Can you write out again everything from the record containing "Click the bracket" down to the one containing "Select the callout number 6", both included, with each record in full and every coordinate in the answers offset by 61?

════════════════════

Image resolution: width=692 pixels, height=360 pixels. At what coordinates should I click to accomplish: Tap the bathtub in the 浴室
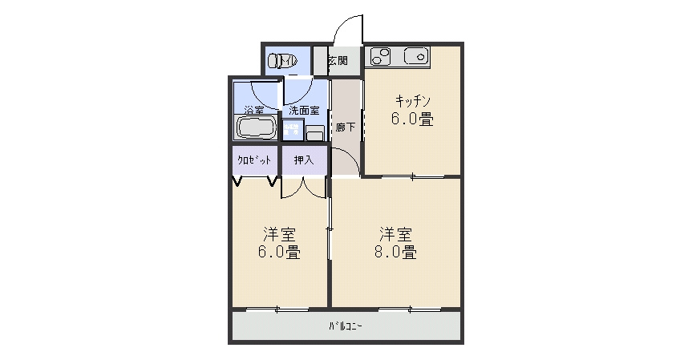(255, 127)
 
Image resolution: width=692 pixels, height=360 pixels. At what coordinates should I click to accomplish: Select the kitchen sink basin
(418, 56)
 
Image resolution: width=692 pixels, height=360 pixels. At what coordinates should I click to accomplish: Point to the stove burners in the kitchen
(380, 56)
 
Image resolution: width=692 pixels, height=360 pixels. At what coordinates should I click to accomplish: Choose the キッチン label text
(413, 101)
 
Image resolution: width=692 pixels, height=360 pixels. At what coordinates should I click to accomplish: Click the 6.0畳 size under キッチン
(413, 120)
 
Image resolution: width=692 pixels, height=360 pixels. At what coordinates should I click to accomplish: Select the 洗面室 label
(304, 110)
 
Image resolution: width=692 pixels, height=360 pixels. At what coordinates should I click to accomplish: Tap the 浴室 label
(254, 110)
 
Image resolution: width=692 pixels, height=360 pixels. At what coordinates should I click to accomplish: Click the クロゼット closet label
(253, 160)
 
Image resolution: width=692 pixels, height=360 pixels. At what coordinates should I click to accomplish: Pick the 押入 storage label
(304, 160)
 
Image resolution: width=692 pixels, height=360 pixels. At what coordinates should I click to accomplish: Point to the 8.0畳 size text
(396, 253)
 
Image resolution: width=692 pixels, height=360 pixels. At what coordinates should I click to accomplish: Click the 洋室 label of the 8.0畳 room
(396, 234)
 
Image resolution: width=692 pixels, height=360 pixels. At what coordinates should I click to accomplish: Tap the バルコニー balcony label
(345, 326)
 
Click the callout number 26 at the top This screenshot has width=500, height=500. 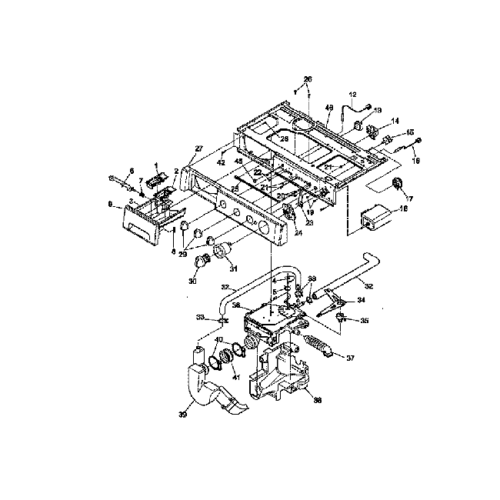point(308,79)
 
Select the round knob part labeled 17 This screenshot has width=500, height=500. point(398,183)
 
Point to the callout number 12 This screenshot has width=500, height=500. point(353,95)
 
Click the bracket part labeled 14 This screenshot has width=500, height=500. point(376,129)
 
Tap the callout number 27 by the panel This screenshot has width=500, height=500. point(198,148)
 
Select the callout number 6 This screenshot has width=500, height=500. point(132,171)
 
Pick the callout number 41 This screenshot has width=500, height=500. point(236,377)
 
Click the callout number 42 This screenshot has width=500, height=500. point(222,163)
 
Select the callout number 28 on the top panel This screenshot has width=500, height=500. point(284,138)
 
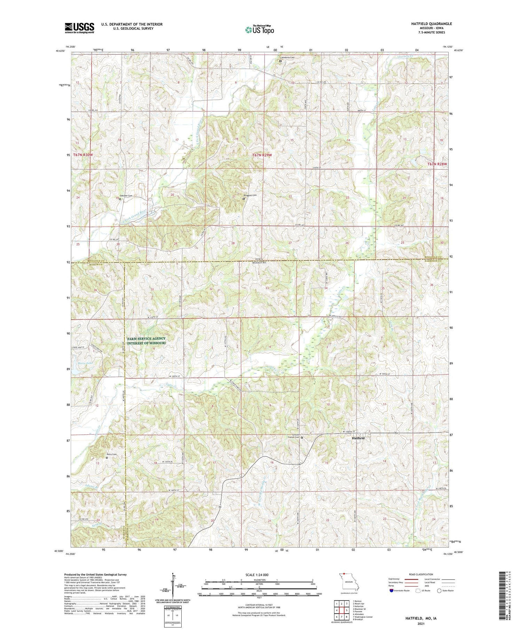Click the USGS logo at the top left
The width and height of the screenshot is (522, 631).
[x=79, y=27]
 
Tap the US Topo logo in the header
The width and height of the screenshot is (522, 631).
[x=259, y=30]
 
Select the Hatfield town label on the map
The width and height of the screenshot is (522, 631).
[x=358, y=438]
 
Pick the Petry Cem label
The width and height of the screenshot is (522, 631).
[x=111, y=454]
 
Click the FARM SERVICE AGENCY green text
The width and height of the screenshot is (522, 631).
[x=146, y=339]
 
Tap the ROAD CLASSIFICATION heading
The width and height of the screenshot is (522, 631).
[x=421, y=574]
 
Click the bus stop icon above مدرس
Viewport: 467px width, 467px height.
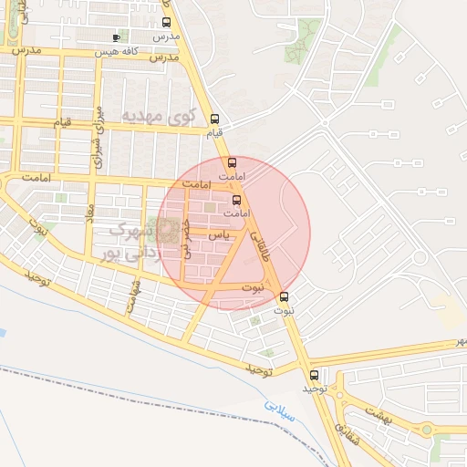[x=165, y=23]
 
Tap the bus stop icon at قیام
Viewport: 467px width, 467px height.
[x=215, y=119]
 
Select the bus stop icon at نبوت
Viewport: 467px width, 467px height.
[x=284, y=296]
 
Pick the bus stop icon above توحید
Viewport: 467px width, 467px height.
[x=315, y=375]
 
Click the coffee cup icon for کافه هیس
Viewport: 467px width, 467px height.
[x=115, y=38]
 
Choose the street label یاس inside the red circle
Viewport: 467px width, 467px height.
[x=219, y=235]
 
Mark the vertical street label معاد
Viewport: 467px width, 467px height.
[x=89, y=222]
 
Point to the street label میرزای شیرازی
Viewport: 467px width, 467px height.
[x=95, y=138]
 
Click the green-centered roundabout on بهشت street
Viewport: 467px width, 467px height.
[x=425, y=430]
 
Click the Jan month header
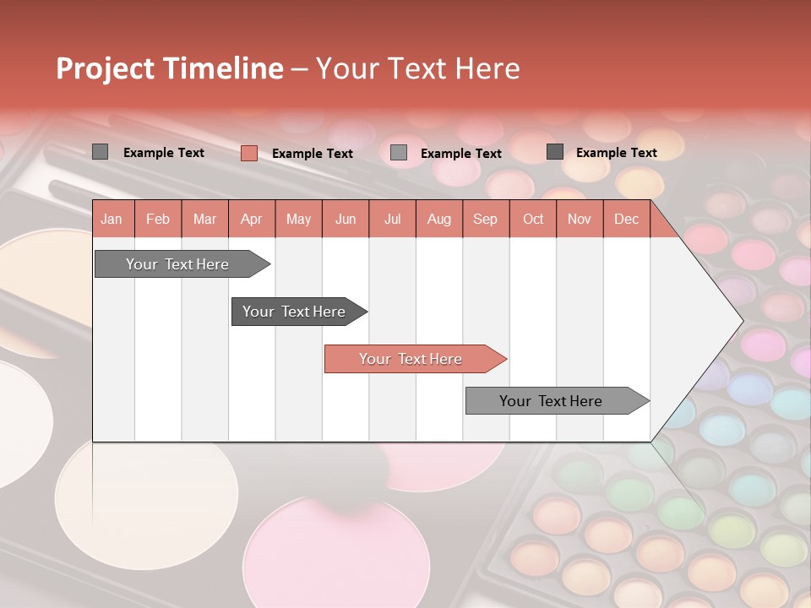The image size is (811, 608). point(112,219)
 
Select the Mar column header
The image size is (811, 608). point(204,219)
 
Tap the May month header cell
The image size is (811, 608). point(298,219)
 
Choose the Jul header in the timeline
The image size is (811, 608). point(392,219)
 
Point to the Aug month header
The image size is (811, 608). point(438,219)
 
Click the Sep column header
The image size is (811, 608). point(485,219)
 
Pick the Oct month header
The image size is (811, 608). point(533,219)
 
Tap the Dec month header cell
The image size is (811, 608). point(626,219)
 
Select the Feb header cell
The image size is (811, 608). point(158,219)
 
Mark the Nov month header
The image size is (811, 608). point(580,219)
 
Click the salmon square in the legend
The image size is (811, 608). point(248,153)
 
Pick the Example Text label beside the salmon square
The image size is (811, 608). point(312,154)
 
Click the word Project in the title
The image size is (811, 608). point(106,68)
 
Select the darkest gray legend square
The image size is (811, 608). point(555,152)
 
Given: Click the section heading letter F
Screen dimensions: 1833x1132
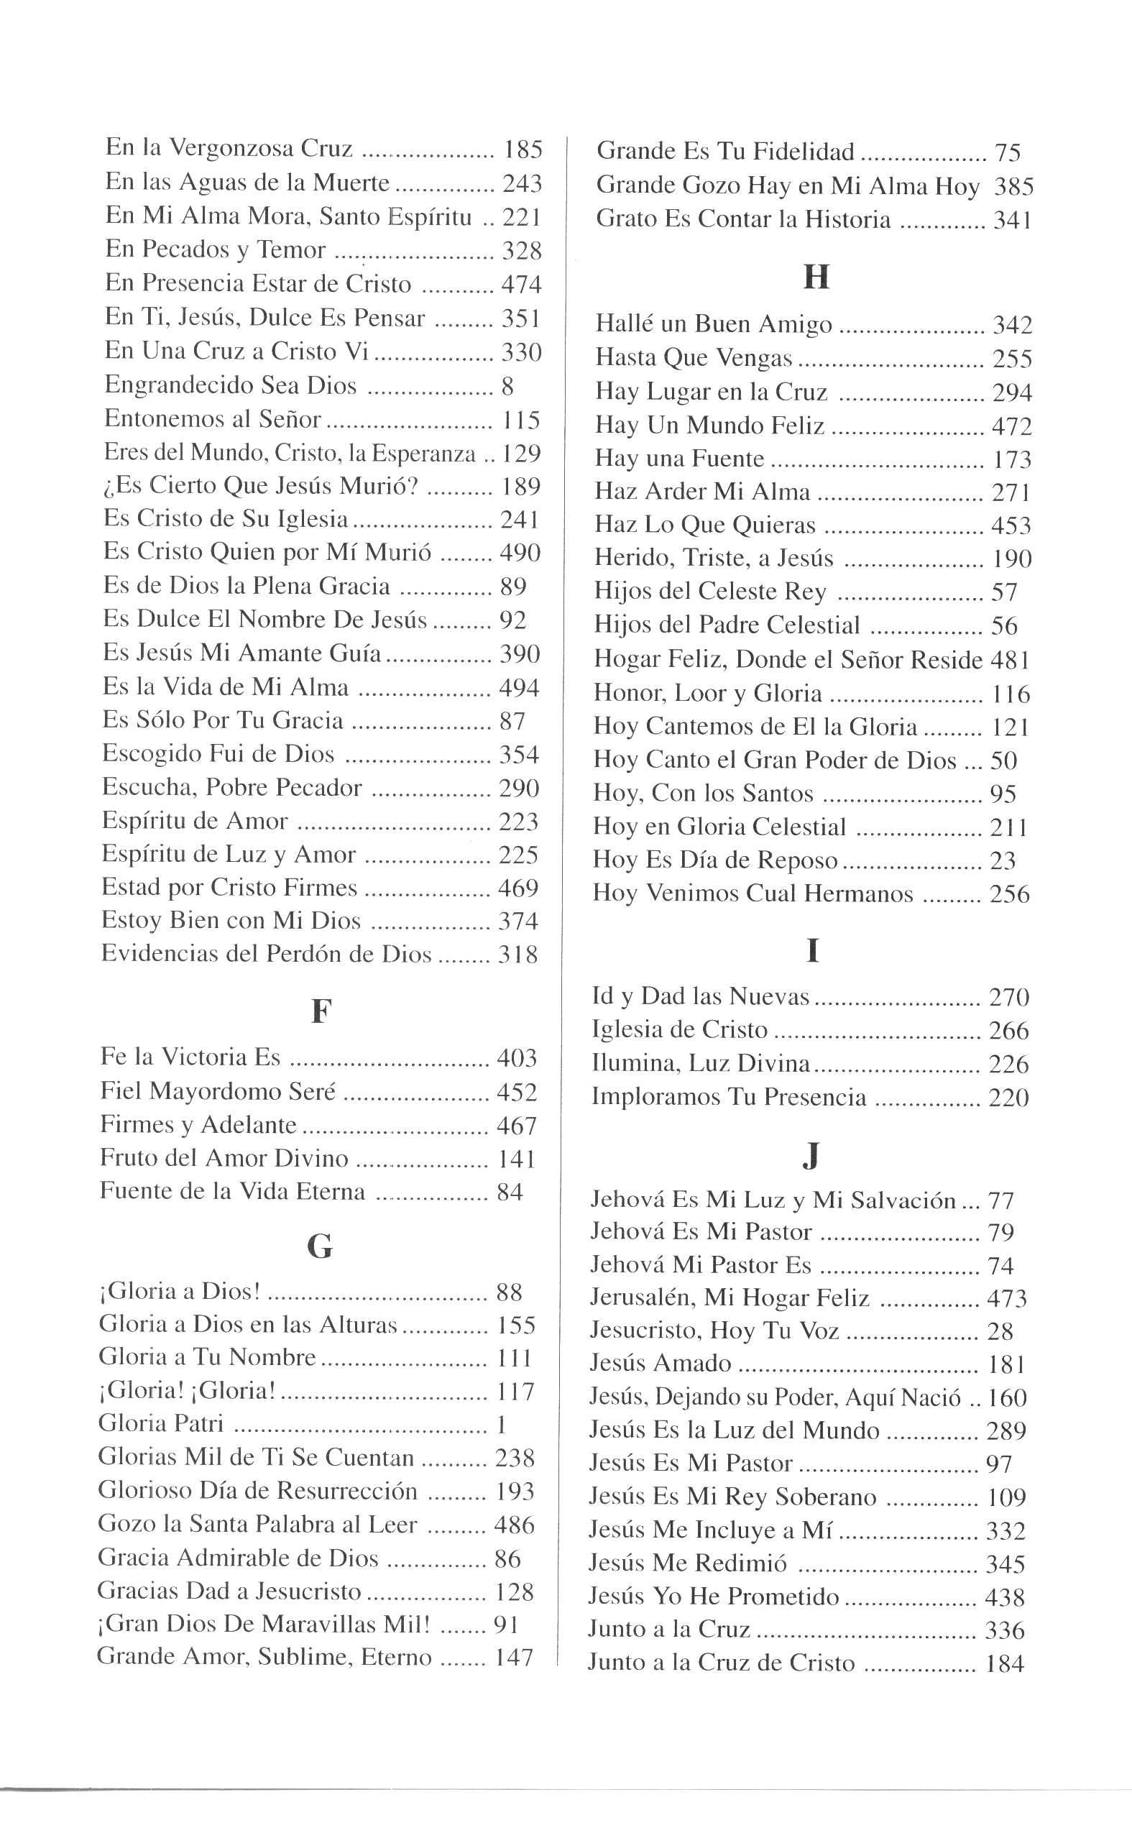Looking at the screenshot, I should coord(321,1012).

════════════════════

• _OUTPUT FOR THIS TASK_
Click the bracket part labeled 14 This screenshot has width=500, height=500. point(437,190)
 
Tap the callout number 27 by the panel This screenshot has width=500, height=500. point(259,209)
 
Select the callout number 6 This screenshot has width=500, height=500. point(193,232)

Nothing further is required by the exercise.